His swallow studies were negative for leak. For one week, the patient was fed via a nasogastric tube that was placed intraoperatively. A video swallow test was positive for aspiration of thin liquids, but the patient was cleared for a thick liquid diet. His nasogastric tube was removed, and the patient was discharged home after about 9 days in the hospital.

The recurrent laryngeal nerve provides motor function to most of the intrinsic laryngeal muscles. Unilateral injury results in paralysis of the ipsilateral vocal cord, which changes the quality of the voice, but rarely compromises the airway. The cord may remain in a paramedian position or be adducted toward the midline. Bilateral injury may severely compromise airflow, necessitating tracheostomy.



The recurrent laryngeal nerve courses around the subclavian artery on the right and the aorta near the ductus arteriosus on the left.
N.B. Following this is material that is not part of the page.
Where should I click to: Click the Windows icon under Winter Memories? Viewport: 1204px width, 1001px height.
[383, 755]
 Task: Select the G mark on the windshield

The nerve then ascends in the tracheoesophageal groove to the thyroid gland. In <0.5% of patients, and almost exclusively on the right, a nonrecurrent nerve exists, usually in association with vascular anomalies of the aortic arch. The nerve will approach the cricothyroid membrane obliquely from above.

Vocal cord paralysis is a rare event. Iatrogenic injury to the recurrent laryngeal nerve is the most common cause, usually during thyroid surgery. Traumatic injury is much less common. Temporary recurrent laryngeal nerve injuries are more common than permanent injuries. Patients should be followed for 6-9 months to see if vocal cord function returns.

Cases of traumatic recurrent laryngeal nerve injury are described in the literature. Recurrent laryngeal nerve injury is associated with traumatic rupture of the thoracic aorta and great vessels. A mediastinal traction injury after a fall is described, resulting in a pneumothorax and left recurrent laryngeal nerve injury. Blunt cervical trauma and strangulation are associated with disruption of the laryngo-tracheal junction, which can be associated with both bilateral and unilateral recurrent nerve injuries. Recurrent laryngeal nerve injury has been associated with penetrating injuries as well, such as a stab wound to the neck and tracheal injury. As far as recovery, all of the patients had restoration of airway patency and recovery of voice. Most patients were observed, but some had surgical reanastomosis of the nerve. Other treatments include those focusing on improvement of the voice, expansion of the glottis, and melioration of dyspnea.


References
1.  Deziel et al. Rush Review of Surgery, third edition. 2000. Chapter 21: Thyroid.
2.  Yao et al. Laryngeal nerve anatomy. Emedicine.medscape.com.
3.  Baguley CJ, Sibal AK, Alison PM. Repair of injuries to the thoracic aorta and great vessels: Auckland, New Zealand 1995-2004. ANZ J Surg. 2005; 75:383-7.
4.  Ng MK, Barling A, Chan S. Mediastinal traction injury to the recurrent laryngeal nerve: An unusual cause for a hoarse voice. Am J Case Rep. 2012; 13:36-7.
5.  Couraud L, Velly JF, Martigne C, N’Diaye M. Post traumatic disruption of the laryngo-tracheal junction. Eur J Cardiothorac Surg. 1989; 3:441-4.
6.  Veit JA, Metternich F. Management of traumatic tracheal injuries: presentation of a rare case and review of the literature. Laryngorhinootologie. 2008; 87:270-3.